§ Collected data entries
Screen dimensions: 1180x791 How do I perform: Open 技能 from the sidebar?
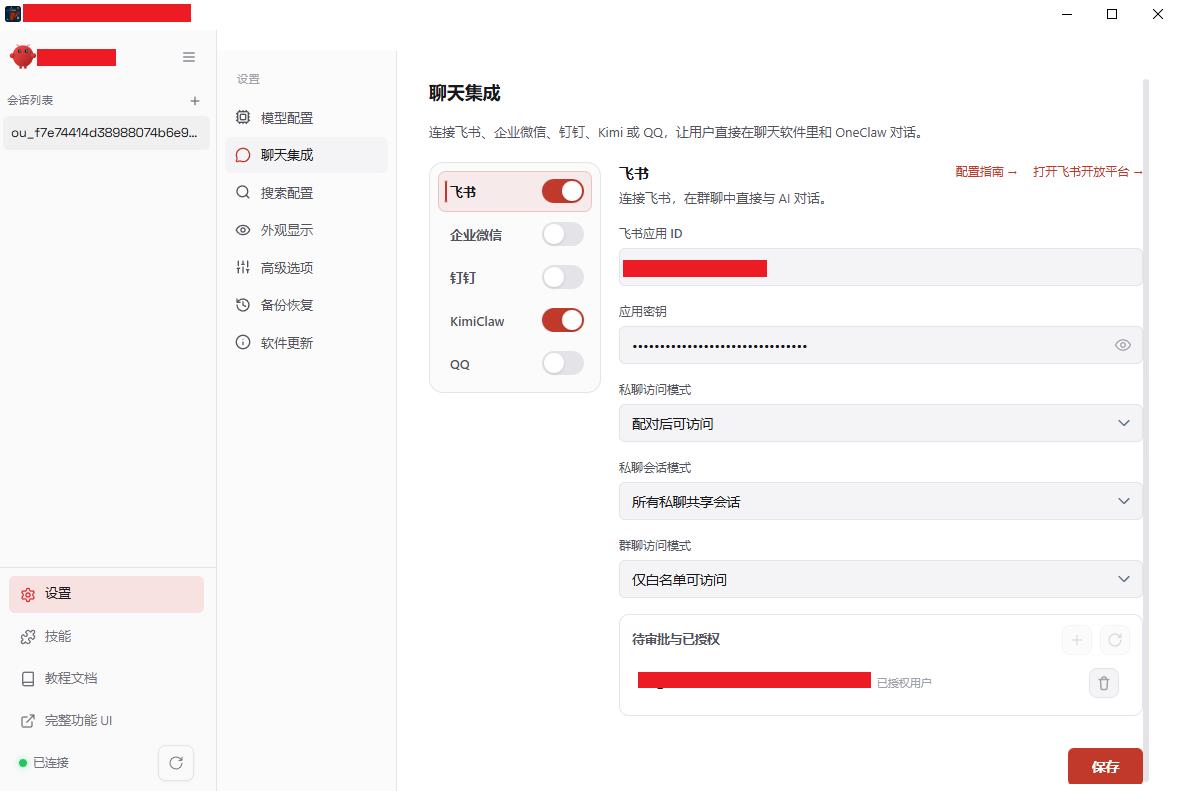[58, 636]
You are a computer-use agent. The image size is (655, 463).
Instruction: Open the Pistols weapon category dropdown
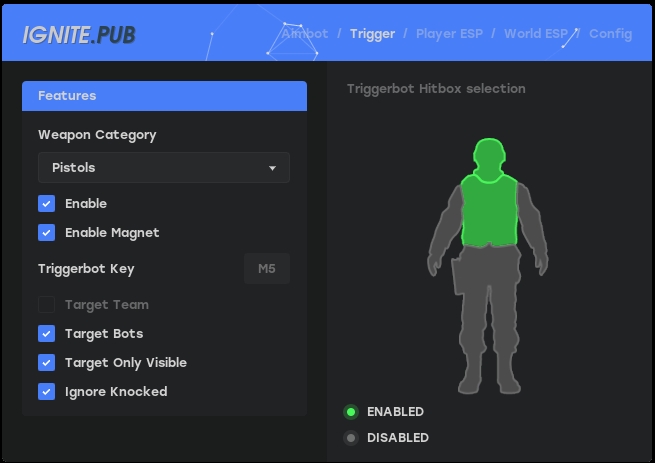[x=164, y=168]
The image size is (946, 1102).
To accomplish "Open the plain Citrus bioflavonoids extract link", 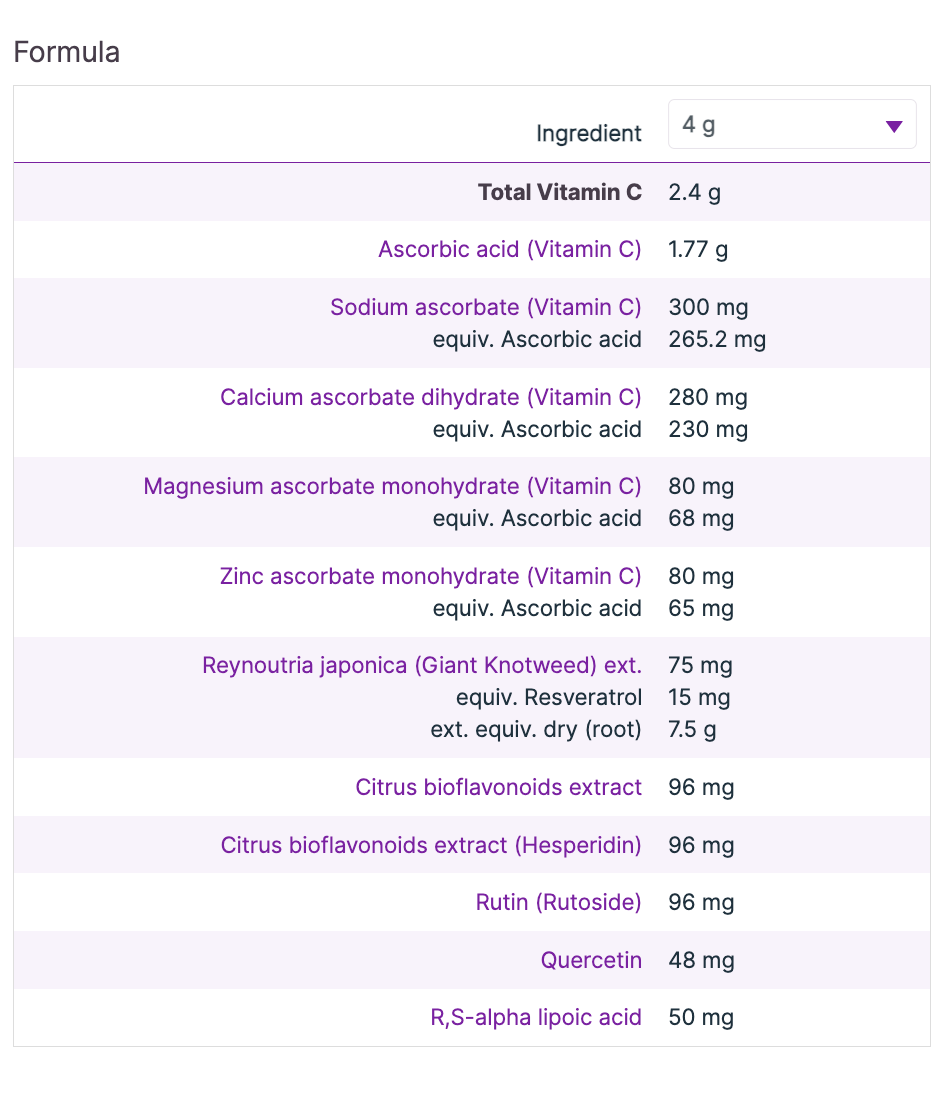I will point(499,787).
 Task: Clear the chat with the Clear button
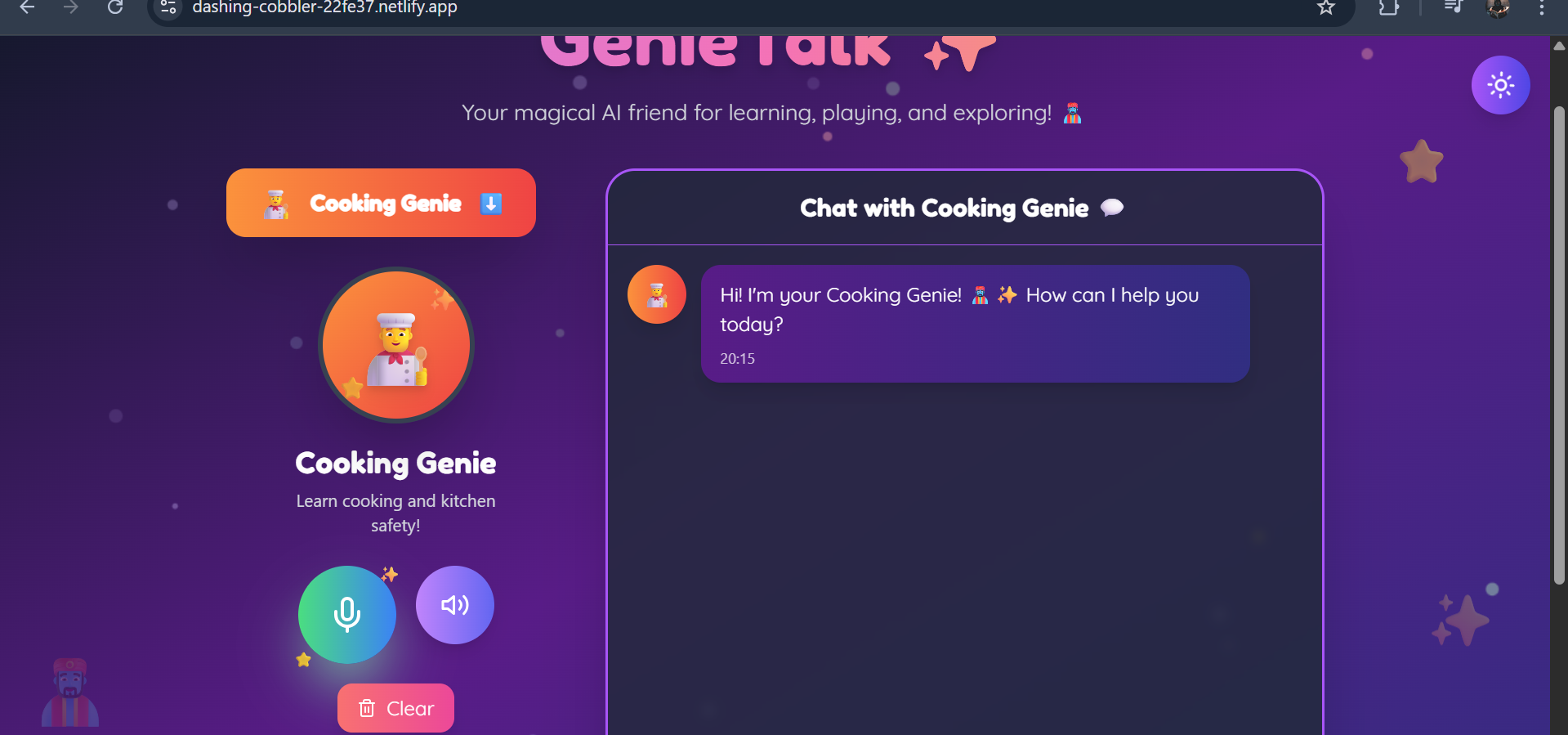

§ PROBLEM DETAILS
From the data, list each line in which the string "image" appears.

§ PROBLEM SOLUTION
You are a computer-use agent. The image size is (655, 463).
The image size is (946, 1102).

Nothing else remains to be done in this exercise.